Hawkins was glum, felt at blame for the killer’s second escape in a day. “If everyone keeps on top of it here, we got another chance at him.”

“Good luck. I hate it he’s still on the loose.”

“I know. Hate it, too.”

“Listen, something’s come up. I was planning on being there in a couple of hours, but it’s not happening. I can’t get away. You’ll have to push the interrogation along yourself.”

     “Gill doesn’t seem to think he’s taking any questions.”

     “You need to change his mind on that!”

     “I’m at him again in a minute.” Hawkins paused to think. “He did seem to want to talk, but only to justify himself.”

     “Maybe you can use that as leverage. You don’t have long. Understand?”

     “Right. They’re coming to take him to Quantico. If I don’t get him to talk, they probably will.”

     “Just get him to talk to you first. Damn, wish I could be there to do it.”

     “Thanks for the vote of confidence.” Hawkins was puzzled by Campbell’s urgency. He still believed he was just a preliminary interrogator before the real questioning happened at Quantico, whatever answers he was able to pull from Gill just a  little bit of icing on the cake but not crucial.

They talked a moment longer. Thrown together for the new organized crime task force—the director having assigned Campbell to supervise Hawkins—neither man much liked the other. However, their brief cooperation had resulted in the capture of Gill, which, Hawkins feared, probably meant they would be cooperating even more in the future.

     Hanging up, Hawkins strode into the break room. Landis was popping the top on a Dr. Pepper. Hawkins headed for the coffee maker. “Where’d you take Whitis?”

     Tim Whitis had been his partner for years, till Hawkins had learned Whitis had been feeding information to Gill, all during the manhunt for Gill.

     “To a cell.” She stared at him. “You okay?”

     Hawkins was not okay. Crushed by despair, fighting to get it all under control, he battled urges from simply quitting the job to guzzling a fifth of whiskey to putting a bullet in his head.

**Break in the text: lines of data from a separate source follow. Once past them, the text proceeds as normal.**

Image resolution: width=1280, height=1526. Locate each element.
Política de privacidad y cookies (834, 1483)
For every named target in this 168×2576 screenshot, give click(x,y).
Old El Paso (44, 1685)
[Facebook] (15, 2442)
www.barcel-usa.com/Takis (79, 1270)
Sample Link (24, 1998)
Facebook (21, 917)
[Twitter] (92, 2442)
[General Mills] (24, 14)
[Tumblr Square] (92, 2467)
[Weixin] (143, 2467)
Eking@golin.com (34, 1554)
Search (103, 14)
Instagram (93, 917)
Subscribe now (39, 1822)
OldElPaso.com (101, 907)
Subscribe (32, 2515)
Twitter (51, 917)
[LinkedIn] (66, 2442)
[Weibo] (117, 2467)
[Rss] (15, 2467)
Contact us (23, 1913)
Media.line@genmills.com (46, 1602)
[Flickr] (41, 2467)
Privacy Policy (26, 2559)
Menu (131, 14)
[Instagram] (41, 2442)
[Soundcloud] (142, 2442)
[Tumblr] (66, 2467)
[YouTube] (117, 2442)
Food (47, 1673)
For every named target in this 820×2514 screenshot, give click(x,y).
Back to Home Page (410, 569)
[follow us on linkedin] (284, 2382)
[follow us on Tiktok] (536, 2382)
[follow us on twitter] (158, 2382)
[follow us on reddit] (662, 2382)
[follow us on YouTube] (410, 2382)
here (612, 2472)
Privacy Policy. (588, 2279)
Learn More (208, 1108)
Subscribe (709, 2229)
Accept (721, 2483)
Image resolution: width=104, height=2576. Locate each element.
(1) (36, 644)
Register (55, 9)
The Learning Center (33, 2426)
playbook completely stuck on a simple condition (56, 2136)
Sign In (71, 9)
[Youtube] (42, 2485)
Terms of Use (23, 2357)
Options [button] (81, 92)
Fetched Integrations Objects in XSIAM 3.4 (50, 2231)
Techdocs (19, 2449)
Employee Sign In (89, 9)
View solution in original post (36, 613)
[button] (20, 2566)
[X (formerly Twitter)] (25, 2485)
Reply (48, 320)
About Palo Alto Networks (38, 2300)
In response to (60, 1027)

     “You know,” he muttered. “I worked with him a long time. Considered him a friend.” He paused. “Real friend. Shows you what the hell I know.”

     “I’m sorry,” she replied. “It’s hard to believe. What happens to him now?”

     “He’s gonna go up for what he’s done.”

     She studied his face. “And you don’t like that.”

     He shook his head no. He turned for a look through the door window into the interrogation room. Gill sat staring at the wall, just as Hawkins had left him. Hawkins felt like staring at a wall himself.

 

* * *

 

     Don Campbell was too nervous to sit and wait. He paced, drank too much coffee—which he usually avoided—and took glances out the window onto a Pennsylvania Avenue jammed with traffic, as usual.

     A special agent out of the Hoover headquarters, he stood just under six feet but looked taller because of his straight-backed military bearing, which matched his short-cropped haircut, sense of decorum and decided lack of humor. He was known around the office as sort of a stuffed shirt, actually, but also as a systematic and unflinching investigator. He possessed the most experience of anyone in the Bureau tracking mercenaries and Islamist cell groups around the planet, and he had the files and head knowledge to prove it.

     This morning, he had his office door closed. If the director knew he what he was doing, he’d earn a reprimand, probably an official one. He was supposed to be focusing on the organized crime task force. Counter-terror was off his plate. It was off everyone’s plate, the country supposedly moving on, the War on Terror way behind them now.

     Instead, he was waiting for a video call—from his counterpart in the German Ministry of the Interior (German acronym: BMI)—relaying a live feed of a GSG 9 raid about to go down in Hamburg, hotbed of Islamic extremism and intrigue.

     His desk phone beeped. He picked it up.

     “Click the link,” directed the voice of his counterpart on the other end of the line.

     Campbell did, to see a startling image pop up on his laptop screen, from the camera mounted on the helmet of one of the GSG 9 commandos. He sat and leaned forward to watch.